Work task ::
Reproduce exactly, from the data that follows, the line with "Gift Card StravagArte (66, 2011)", the line with "narrazione teatrale (252, 714)", and every line that lies between them.

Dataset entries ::

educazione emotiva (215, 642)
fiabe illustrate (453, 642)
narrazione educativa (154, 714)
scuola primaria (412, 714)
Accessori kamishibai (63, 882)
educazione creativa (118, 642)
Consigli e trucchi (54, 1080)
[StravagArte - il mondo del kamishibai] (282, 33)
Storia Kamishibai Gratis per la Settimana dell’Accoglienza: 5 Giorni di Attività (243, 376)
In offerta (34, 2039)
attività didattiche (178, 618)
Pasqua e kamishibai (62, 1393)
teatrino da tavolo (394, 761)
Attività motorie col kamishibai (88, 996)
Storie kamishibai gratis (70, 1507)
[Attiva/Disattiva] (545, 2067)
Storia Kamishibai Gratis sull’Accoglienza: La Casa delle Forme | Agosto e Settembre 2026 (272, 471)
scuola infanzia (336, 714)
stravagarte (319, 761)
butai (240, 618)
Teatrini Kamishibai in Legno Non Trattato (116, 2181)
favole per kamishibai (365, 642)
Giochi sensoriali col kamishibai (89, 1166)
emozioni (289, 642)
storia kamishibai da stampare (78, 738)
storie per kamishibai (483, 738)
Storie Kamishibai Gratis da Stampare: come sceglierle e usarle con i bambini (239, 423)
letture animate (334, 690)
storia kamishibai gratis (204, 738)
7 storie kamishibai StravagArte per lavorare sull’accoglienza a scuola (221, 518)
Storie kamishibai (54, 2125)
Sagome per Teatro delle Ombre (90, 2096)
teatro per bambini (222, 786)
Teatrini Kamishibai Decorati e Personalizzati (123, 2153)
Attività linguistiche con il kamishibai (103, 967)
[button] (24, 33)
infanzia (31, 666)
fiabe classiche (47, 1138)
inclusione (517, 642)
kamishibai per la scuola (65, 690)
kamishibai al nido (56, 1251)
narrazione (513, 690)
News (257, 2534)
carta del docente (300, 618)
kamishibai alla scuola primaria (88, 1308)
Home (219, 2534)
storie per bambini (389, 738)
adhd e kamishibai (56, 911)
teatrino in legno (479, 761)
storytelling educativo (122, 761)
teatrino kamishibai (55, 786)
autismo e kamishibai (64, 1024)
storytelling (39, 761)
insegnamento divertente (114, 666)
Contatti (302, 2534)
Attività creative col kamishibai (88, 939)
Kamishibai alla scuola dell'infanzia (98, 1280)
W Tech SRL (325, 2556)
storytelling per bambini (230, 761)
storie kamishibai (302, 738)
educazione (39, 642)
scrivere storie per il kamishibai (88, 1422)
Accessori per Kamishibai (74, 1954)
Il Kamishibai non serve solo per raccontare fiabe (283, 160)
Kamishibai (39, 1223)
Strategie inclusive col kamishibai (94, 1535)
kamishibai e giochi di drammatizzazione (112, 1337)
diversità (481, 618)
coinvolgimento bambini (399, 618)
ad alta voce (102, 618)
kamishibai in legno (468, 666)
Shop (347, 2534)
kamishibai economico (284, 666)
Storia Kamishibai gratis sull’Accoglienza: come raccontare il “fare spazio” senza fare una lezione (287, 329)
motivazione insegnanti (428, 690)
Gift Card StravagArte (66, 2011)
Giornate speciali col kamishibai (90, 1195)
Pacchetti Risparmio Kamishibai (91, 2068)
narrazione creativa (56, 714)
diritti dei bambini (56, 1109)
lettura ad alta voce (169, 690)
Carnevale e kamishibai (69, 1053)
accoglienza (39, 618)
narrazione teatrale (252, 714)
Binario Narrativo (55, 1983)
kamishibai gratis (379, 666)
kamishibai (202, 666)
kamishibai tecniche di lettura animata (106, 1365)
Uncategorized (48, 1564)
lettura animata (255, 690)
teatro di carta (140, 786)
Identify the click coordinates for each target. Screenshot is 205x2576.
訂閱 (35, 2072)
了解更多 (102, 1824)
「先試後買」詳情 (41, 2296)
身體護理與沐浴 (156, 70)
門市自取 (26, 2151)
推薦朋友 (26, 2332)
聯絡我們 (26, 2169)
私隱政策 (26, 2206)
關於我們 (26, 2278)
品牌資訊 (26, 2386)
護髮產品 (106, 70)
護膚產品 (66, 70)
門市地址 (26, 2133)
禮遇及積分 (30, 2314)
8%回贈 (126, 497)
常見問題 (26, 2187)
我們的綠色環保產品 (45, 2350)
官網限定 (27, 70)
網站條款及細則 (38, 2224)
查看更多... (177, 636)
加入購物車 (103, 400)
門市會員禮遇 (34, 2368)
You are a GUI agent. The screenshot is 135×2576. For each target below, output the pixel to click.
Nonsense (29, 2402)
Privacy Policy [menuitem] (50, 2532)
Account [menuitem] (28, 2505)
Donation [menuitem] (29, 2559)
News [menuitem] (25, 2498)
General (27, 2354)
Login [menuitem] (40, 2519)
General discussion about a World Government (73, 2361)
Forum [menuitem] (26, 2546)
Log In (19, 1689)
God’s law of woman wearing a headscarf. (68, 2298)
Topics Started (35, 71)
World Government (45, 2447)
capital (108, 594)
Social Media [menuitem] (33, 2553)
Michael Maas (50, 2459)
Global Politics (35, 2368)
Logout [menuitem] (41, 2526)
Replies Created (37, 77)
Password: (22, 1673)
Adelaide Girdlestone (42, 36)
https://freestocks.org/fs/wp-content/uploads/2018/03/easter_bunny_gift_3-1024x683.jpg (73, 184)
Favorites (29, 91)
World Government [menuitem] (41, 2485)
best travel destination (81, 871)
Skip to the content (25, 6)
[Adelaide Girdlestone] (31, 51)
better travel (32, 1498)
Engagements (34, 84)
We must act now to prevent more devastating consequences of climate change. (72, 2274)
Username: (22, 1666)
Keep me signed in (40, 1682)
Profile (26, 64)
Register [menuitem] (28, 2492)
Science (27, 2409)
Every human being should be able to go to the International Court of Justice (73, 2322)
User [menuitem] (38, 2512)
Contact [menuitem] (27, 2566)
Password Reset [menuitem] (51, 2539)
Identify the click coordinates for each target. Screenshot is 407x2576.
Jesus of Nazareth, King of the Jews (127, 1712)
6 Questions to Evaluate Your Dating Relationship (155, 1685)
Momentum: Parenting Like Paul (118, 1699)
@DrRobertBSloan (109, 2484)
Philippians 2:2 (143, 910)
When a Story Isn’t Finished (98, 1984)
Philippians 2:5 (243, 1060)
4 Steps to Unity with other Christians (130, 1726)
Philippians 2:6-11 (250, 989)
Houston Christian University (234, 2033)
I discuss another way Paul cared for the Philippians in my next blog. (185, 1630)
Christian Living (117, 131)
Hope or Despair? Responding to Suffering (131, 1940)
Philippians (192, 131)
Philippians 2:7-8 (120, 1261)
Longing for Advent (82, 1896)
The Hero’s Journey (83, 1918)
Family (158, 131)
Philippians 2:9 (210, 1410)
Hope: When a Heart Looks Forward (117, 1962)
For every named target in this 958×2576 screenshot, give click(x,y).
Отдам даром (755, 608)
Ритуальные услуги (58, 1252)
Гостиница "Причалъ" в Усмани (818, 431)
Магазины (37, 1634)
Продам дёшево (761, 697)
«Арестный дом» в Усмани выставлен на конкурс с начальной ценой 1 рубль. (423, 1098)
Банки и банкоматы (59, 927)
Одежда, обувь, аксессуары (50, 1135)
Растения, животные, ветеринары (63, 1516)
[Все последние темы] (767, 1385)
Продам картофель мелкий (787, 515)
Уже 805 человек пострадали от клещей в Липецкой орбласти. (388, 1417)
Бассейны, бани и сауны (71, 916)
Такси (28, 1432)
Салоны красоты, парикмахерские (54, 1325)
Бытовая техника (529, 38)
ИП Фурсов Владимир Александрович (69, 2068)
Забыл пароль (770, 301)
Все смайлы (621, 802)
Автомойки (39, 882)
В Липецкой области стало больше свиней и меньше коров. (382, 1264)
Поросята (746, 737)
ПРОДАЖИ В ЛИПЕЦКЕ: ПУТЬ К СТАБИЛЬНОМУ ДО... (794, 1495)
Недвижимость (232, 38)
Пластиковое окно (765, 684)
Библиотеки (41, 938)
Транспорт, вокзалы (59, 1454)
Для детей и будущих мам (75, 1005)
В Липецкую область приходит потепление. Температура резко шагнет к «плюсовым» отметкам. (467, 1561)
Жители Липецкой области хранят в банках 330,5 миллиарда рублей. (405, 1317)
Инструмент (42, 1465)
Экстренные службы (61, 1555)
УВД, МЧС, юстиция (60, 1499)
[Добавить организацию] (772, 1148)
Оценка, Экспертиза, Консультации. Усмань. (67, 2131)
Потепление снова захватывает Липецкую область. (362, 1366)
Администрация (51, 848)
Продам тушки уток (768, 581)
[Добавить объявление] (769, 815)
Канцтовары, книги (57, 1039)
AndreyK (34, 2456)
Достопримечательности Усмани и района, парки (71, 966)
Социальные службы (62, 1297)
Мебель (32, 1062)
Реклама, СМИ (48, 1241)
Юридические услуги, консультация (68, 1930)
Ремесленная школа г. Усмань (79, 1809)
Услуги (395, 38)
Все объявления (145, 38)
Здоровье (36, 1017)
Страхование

Exercise solution ::
Gift Card StravagArte (66, 2011)
Giornate speciali col kamishibai (90, 1195)
Pacchetti Risparmio Kamishibai (91, 2068)
narrazione creativa (56, 714)
diritti dei bambini (56, 1109)
lettura ad alta voce (169, 690)
Carnevale e kamishibai (69, 1053)
accoglienza (39, 618)
narrazione teatrale (252, 714)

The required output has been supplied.